• **Required work**
Extract, from the listing that follows, each line containing the word "computer".
═══ Data for this task
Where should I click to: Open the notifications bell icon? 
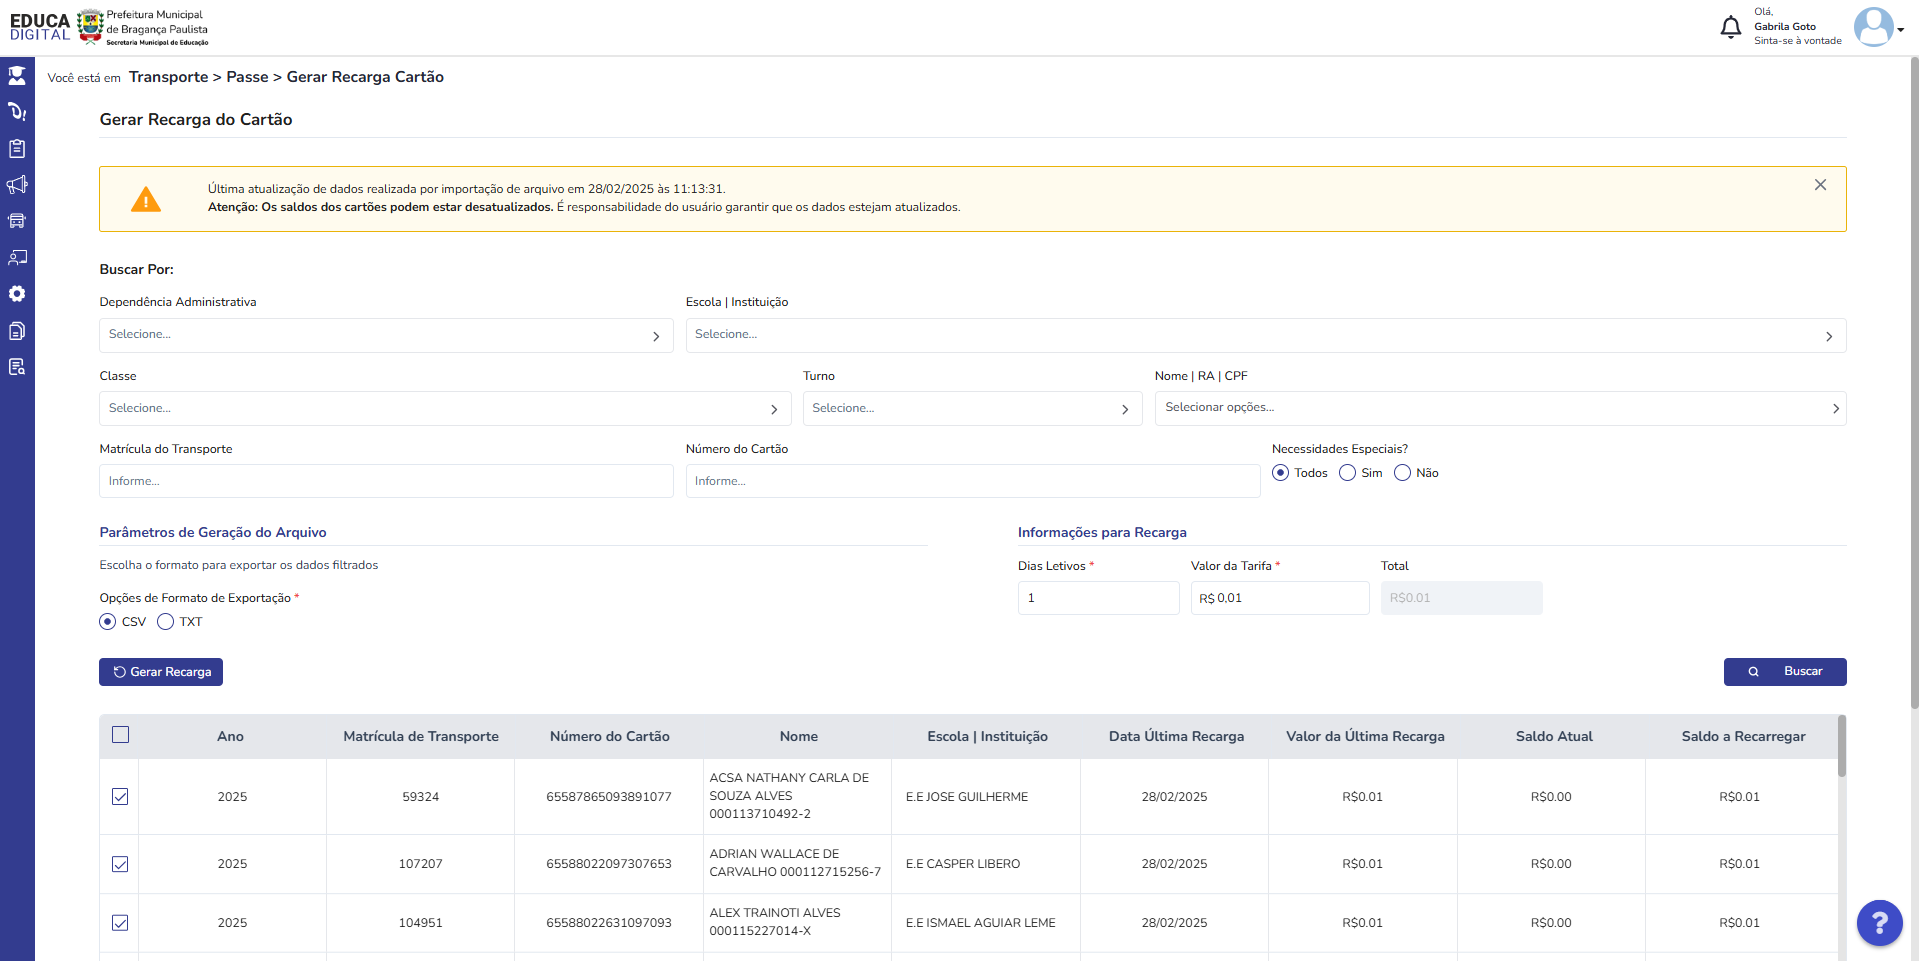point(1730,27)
══════
═══ Data for this task
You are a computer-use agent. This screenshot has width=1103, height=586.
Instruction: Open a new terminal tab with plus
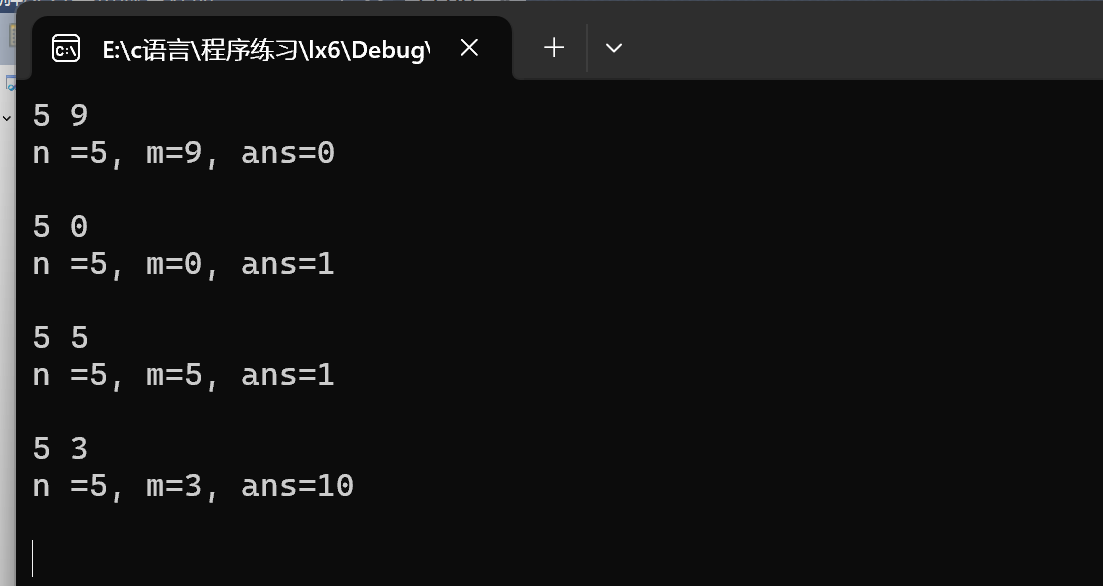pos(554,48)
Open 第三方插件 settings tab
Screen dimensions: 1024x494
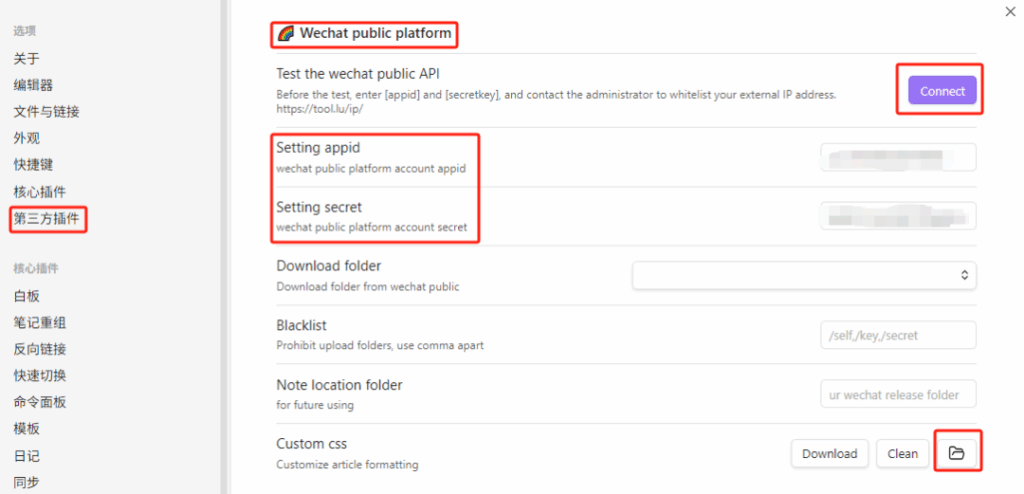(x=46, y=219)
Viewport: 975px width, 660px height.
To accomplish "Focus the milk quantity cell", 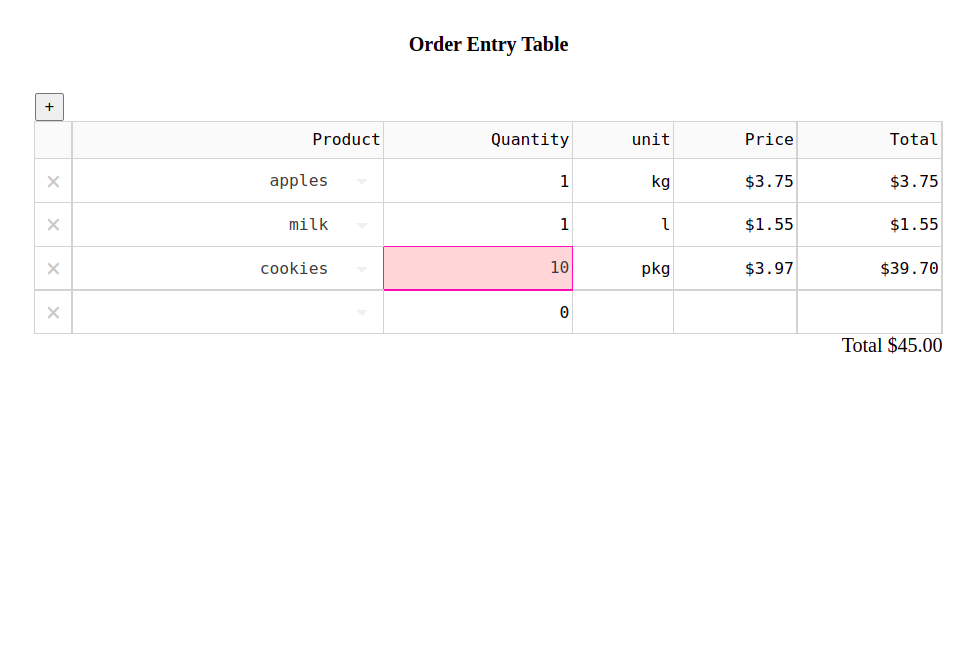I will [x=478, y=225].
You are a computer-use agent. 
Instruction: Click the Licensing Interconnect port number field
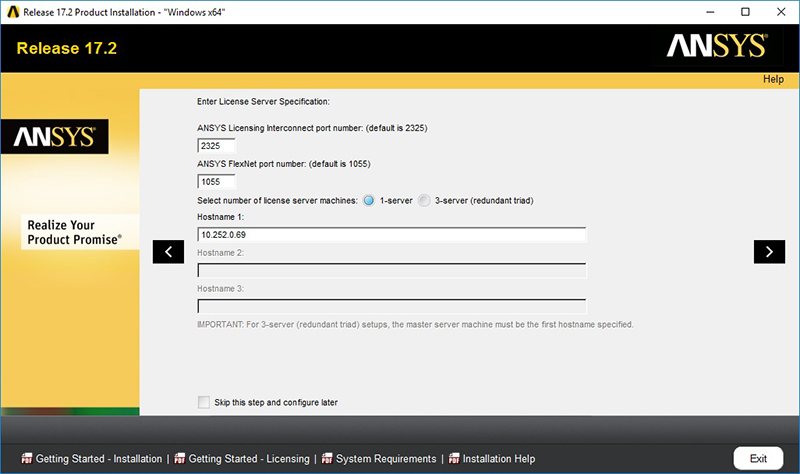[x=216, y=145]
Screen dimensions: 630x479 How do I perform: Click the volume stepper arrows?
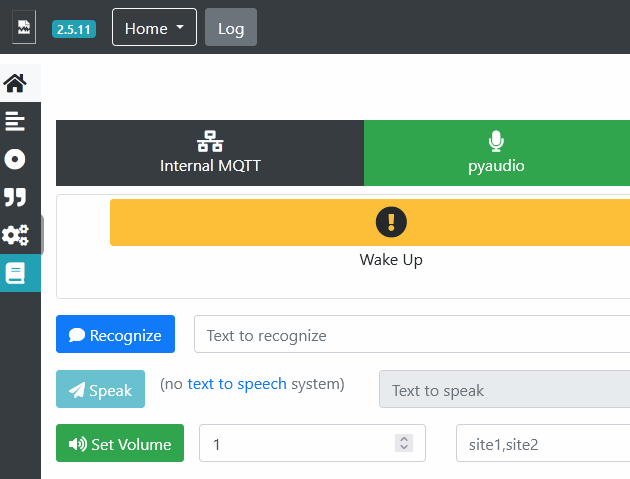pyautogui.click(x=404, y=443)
══════
═══ Data for this task
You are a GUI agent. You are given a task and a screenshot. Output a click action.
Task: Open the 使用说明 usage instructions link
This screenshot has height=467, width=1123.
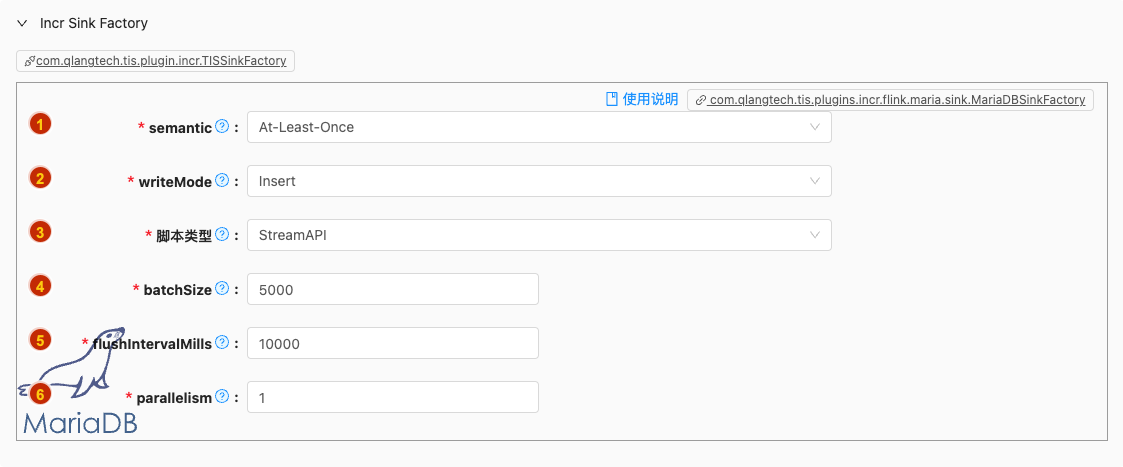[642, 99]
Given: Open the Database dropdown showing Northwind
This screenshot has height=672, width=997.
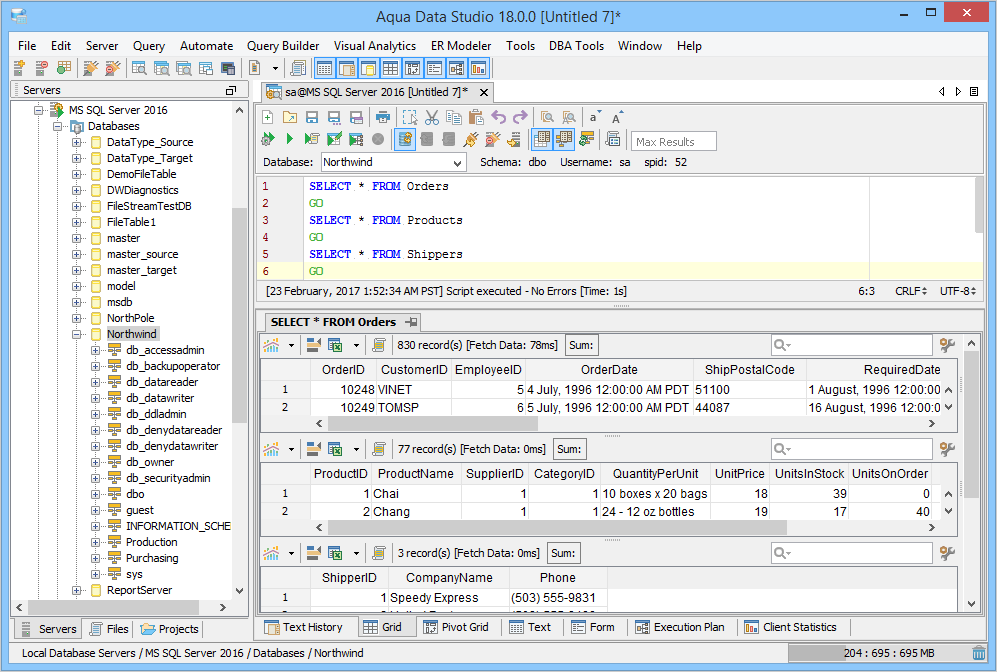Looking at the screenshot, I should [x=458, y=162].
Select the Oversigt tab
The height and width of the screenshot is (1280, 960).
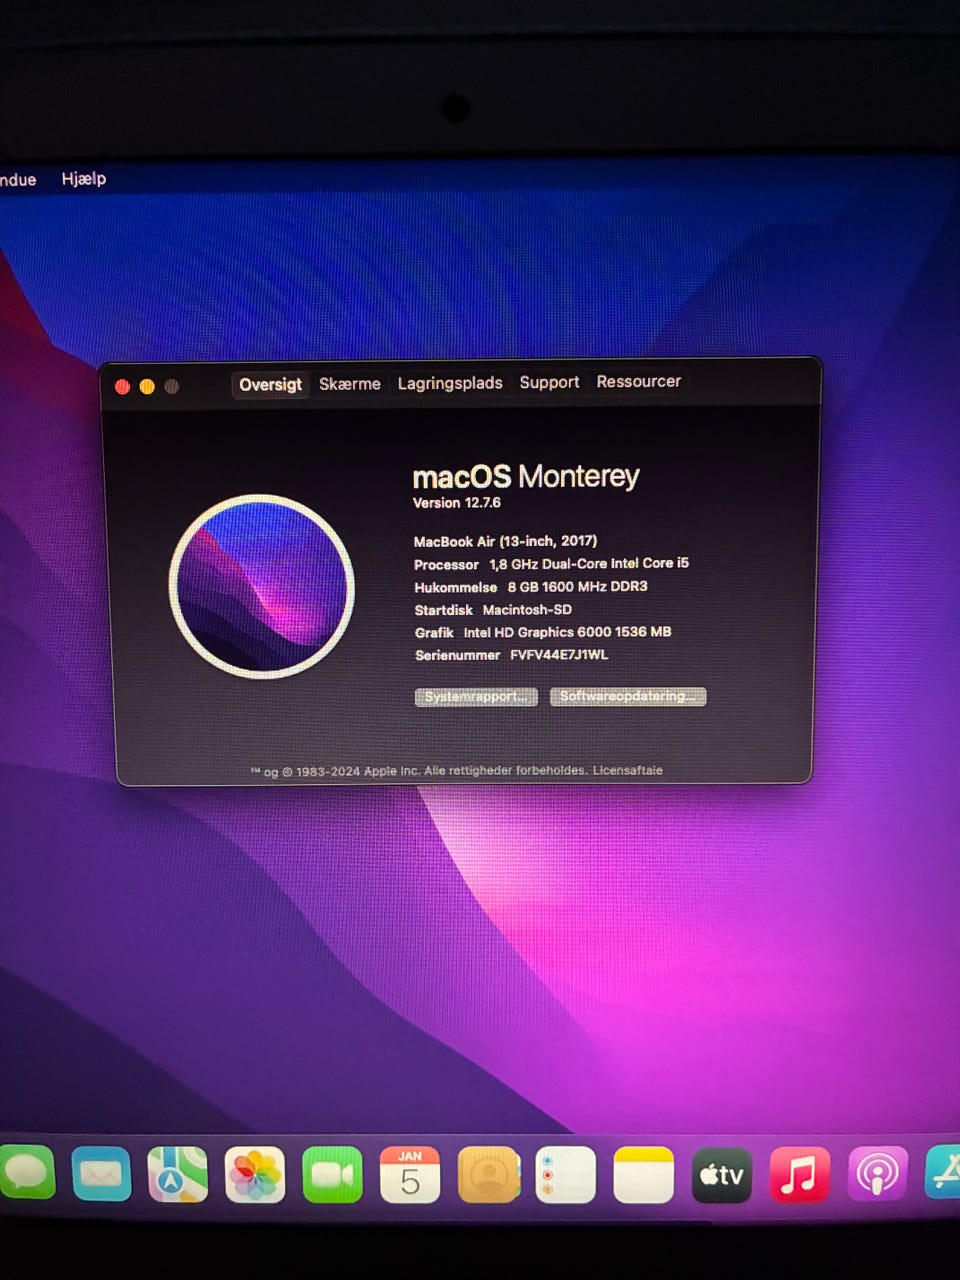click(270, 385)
══════
• **Response**
You are a computer-use agent. This screenshot has width=1103, height=586.
You are a computer-use agent. 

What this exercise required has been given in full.